30 En outre, cette exigence, bien qu’indistinctement applicable aux ressortissants nationaux et à ceux des autres États membres, défavorise en réalité les ressortissants des autres États membres qui souhaiteraient postuler à un emploi dans un service local en Belgique.
31 Cette exigence contraint en effet les intéressés résidant dans d’autres États membres, c’est-à-dire, en majorité des ressortissants de ces États, à se rendre sur le territoire belge aux seules fins de faire évaluer leurs connaissances dans le cadre d’un examen indispensable pour la délivrance du certificat requis pour le dépôt de leur candidature. Les charges supplémentaires qu’implique une telle contrainte sont de nature à rendre plus difficile l’accès aux emplois en cause (voir, en ce sens,
arrêt Angonese, EU:C:2000:296, points 38 et 39).
32 Le Royaume de Belgique n’a invoqué aucun objectif dont la réalisation serait susceptible de justifier ces effets.
33 Pour autant que le Royaume de Belgique fait valoir que des travaux législatifs ont été engagés afin de mettre la réglementation nationale litigieuse en conformité avec les exigences du droit de l’Union mais que ceux-ci doivent suivre des procédures longues et complexes en raison de la structure de ce pays, il y a lieu de rappeler qu’il est de jurisprudence constante qu’un État membre ne saurait exciper de dispositions de son ordre juridique national, même constitutionnel, pour justifier le
non-respect des obligations résultant du droit de l’Union (voir, notamment, arrêt Commission/Hongrie, C‑288/12, EU:C:2014:237, point 35 et jurisprudence citée).

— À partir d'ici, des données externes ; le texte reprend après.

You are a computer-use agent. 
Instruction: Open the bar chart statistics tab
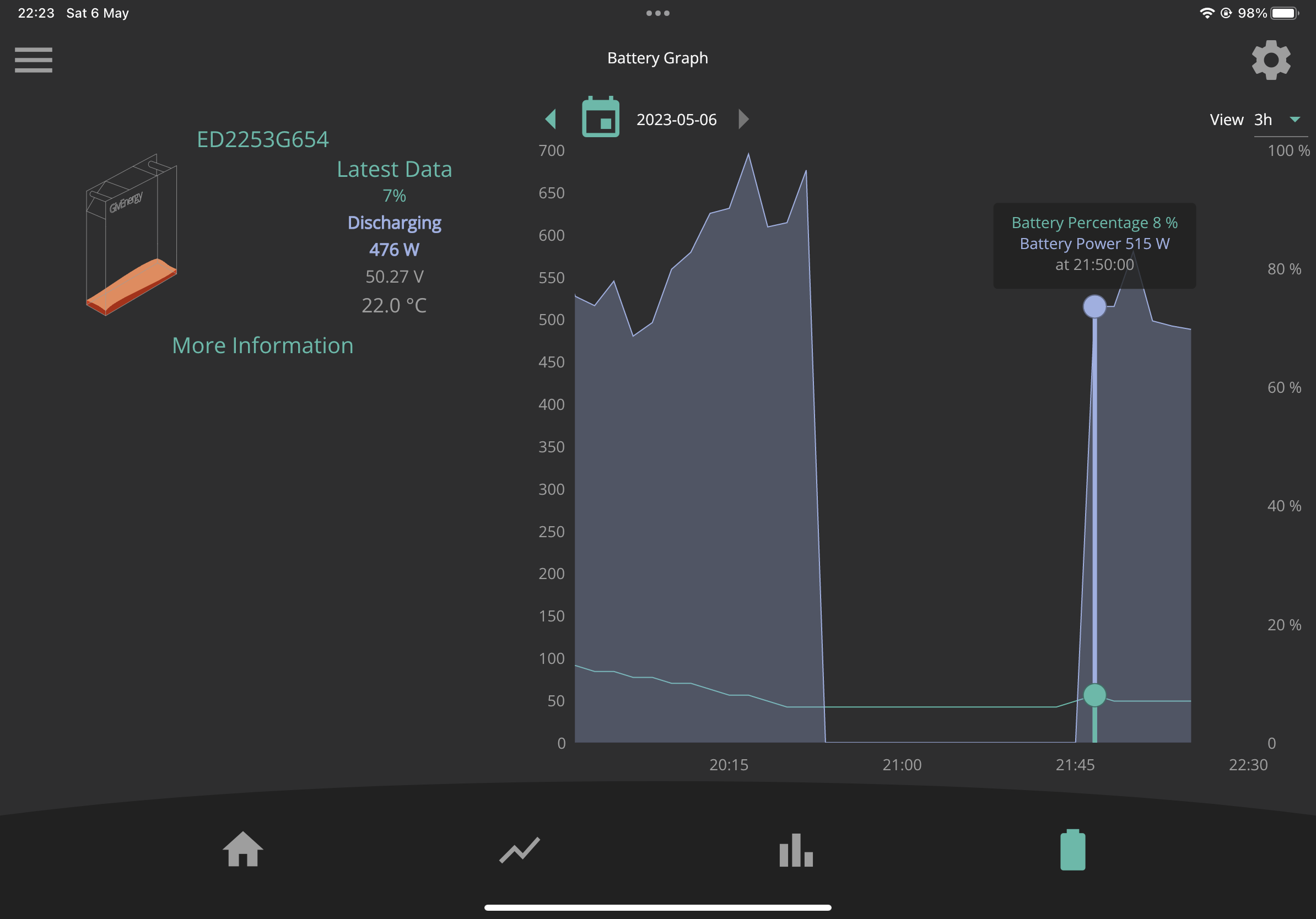click(x=796, y=850)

34 Il convient d’ajouter que, en tout état de cause, l’existence d’un manquement doit être appréciée en fonction de la situation de l’État membre telle qu’elle se présentait au terme du délai fixé dans l’avis motivé et les changements intervenus par la suite ne sauraient être pris en compte par la Cour (voir, notamment, arrêt Commission/Royaume‑Uni, C‑640/13, EU:C:2014:2457, point 42 et jurisprudence citée).

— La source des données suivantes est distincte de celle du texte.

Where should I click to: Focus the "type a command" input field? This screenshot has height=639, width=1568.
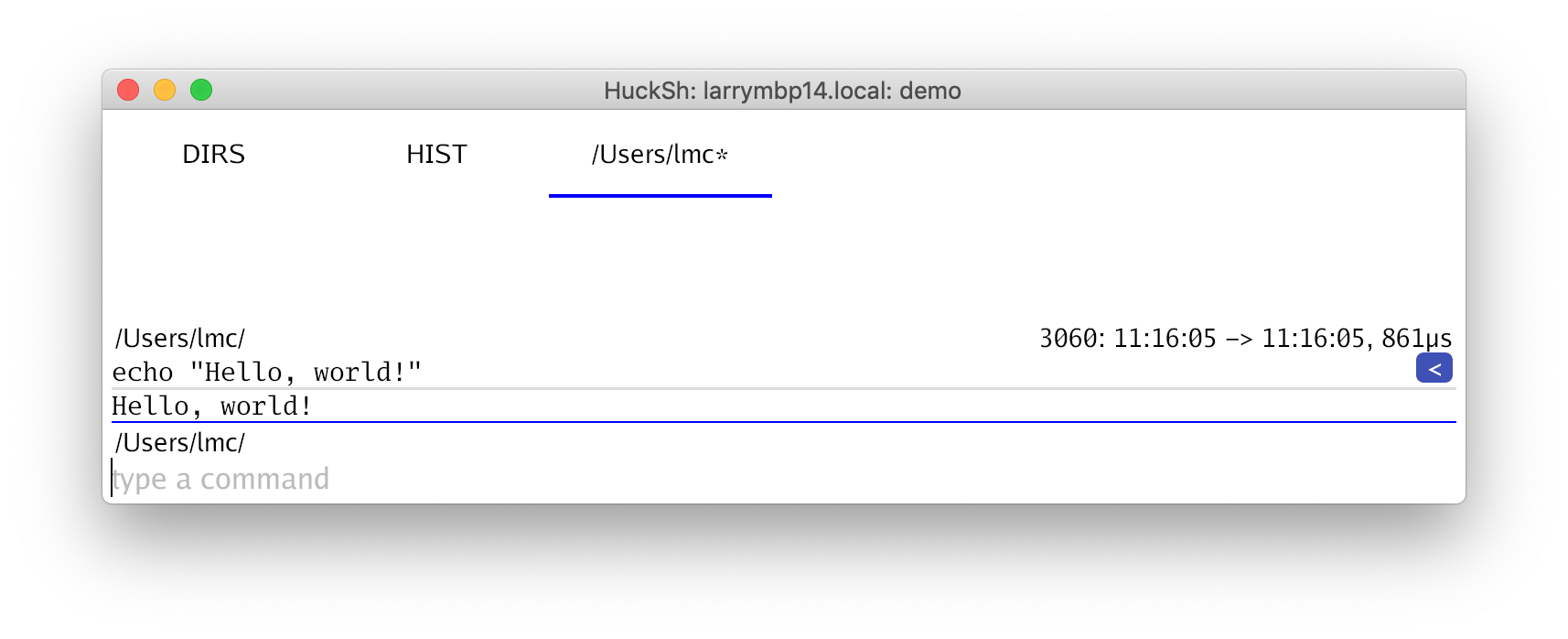click(783, 479)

35 Dans ces conditions, il y a lieu de constater que, en exigeant des candidats aux postes dans les services locaux établis dans les régions de langue française ou de langue allemande, dont il ne résulte pas des diplômes ou des certificats requis qu’ils ont suivi l’enseignement dans la langue concernée, à faire la preuve de leurs connaissances linguistiques au moyen d’un unique type de certificat, exclusivement délivré par un seul organisme officiel belge après un examen organisé par cet organisme
sur le territoire belge, le Royaume de Belgique a manqué aux obligations qui lui incombent en vertu de l’article 45 TFUE et du règlement no 492/2011.
Sur les dépens
36 Aux termes de l’article 138, paragraphe 1, du règlement de procédure de la Cour, toute partie qui succombe est condamnée aux dépens, s’il est conclu en ce sens. La Commission ayant conclu à la condamnation du Royaume de Belgique et celui‑ci ayant succombé en ses moyens, il y a lieu de le condamner aux dépens.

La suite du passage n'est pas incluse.